Je savais qu'un processus de développement global était en cours dans tout le pays, mais je ne comprenais pas très bien ce que le terme signifiait exactement le terme "développement". J'avais l'habitude de voir ce mot affiché sur d'immenses panneaux publicitaires partout, et je me souviens que nous nous moquions de la lenteur des projets gouvernementaux et de la façon dont ils étaient souvent mal gérés. Pourtant, il semble que ce "développement" se soit bel et bien répandu, rendant difficile pour les gens comme moi de suivre le mouvement.

Je ne savais pas comment entrer dans le bâtiment. Je savais que j'avais besoin d'un code PIN spécifique pour ouvrir la porte, mais je ne savais pas lequel utiliser. Comme il n'y avait personne à qui demander de l'aide, je me suis approché du clavier, un petit panneau avec des chiffres allant de un à neuf, le bouton zéro prenant plus de place que les autres. Juste en dessous du clavier, il y avait un bouton rouge avec l'image d'un klaxon, qui devait servir à communiquer avec l'opérateur à l'intérieur du bâtiment.
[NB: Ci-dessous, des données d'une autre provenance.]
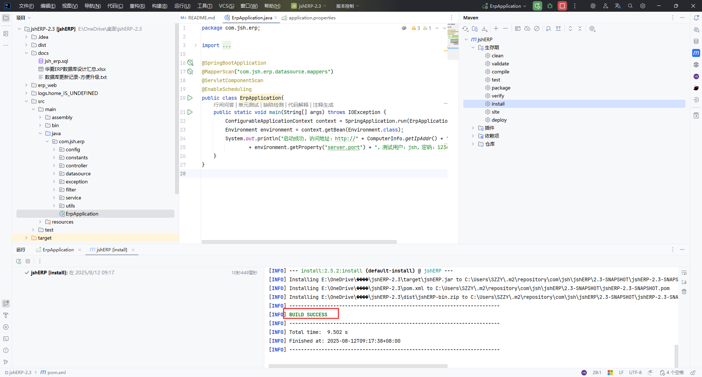Click the Maven download sources icon

(x=484, y=29)
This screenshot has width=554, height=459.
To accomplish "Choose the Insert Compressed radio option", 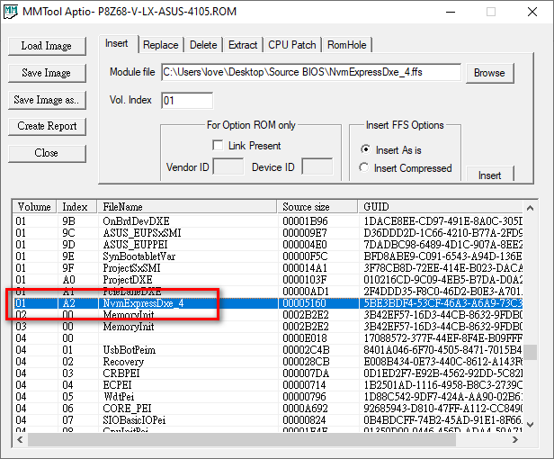I will (364, 167).
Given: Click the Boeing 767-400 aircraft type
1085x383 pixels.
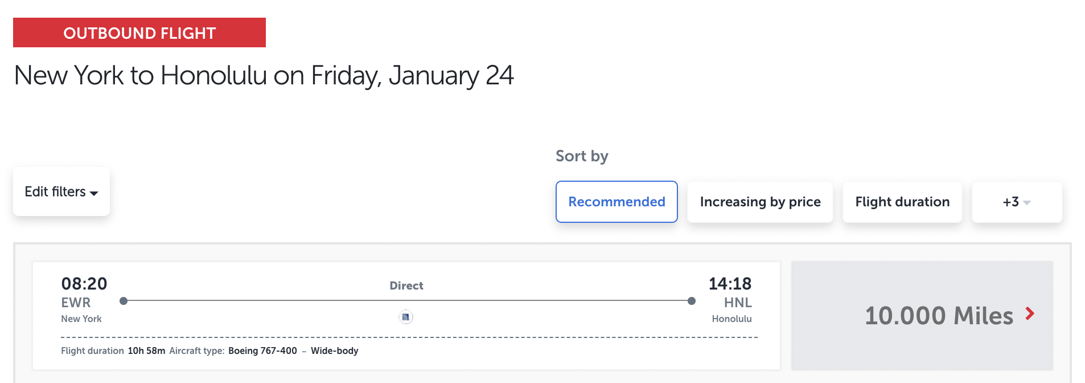Looking at the screenshot, I should click(262, 351).
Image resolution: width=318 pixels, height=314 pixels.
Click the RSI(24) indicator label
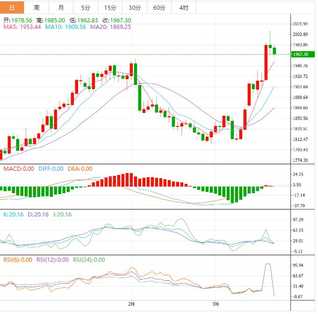click(x=88, y=260)

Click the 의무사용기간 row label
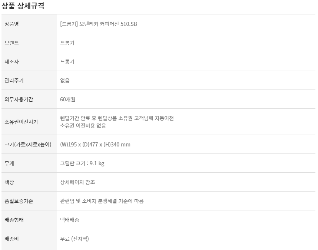19,99
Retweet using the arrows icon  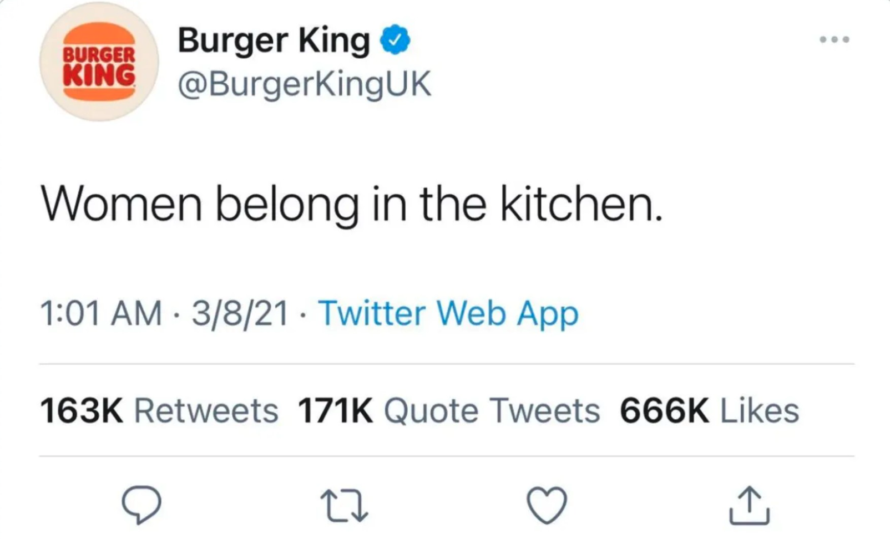click(345, 506)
Troublé, j'ai appuyé sur le bouton et me suis rapproché du clavier, prêt à répondre à toutes les questions qui me seraient adressées par les haut-parleurs. Mais dès que j'ai touché le bouton rouge, une voix féminine mécanique a dit : "Bonjour, appuyez sur un numéro... Si vous voulez entrer dans le département..." Le bruit d'une voiture roulant à vive allure passa derrière moi et un coup de tonnerre soudain couvrit le numéro qu'elle avait mentionné. J'ai été momentanément abasourdi, et la pluie s'est mise à tomber à verse, me faisant perdre le fil de la voix de la femme robotique.

J'ai donc approché mon oreille du panneau et j'ai re-appuyé sur le bouton.

"Bonjour ... appuyez sur un numéro", dit-elle. Cette fois, j'ai prêté attention à la séquence de chiffres qu'elle a prononcée, mais je ne savais pas à quel service je devais m'adresser, car aucun des noms ne m'était familier.

J'ai attendu une voix humaine avec laquelle communiquer directement, mais le message s'est arrêté et seul le bruit de l'averse est resté. J'ai alors regardé autour de moi, espérant voir passer quelqu'un à qui je pourrais demander de l'aide, mais toute la rue était vide.

J'ai appuyé pour la troisième fois sur le bouton. Il m'a semblé que la voix mécanique qui sortait grognait plus vite qu'avant. Je ne pouvais pas l'entendre clairement, et une fois de plus, la peur et la confusion m'ont envahi, alors j'ai décidé de choisir n'importe quel numéro de département et de l'entrer dans le clavier, en espérant pouvoir accéder au bâtiment, car j'étais certain qu'une fois à l'intérieur, je pourrais parler à quelqu'un directement.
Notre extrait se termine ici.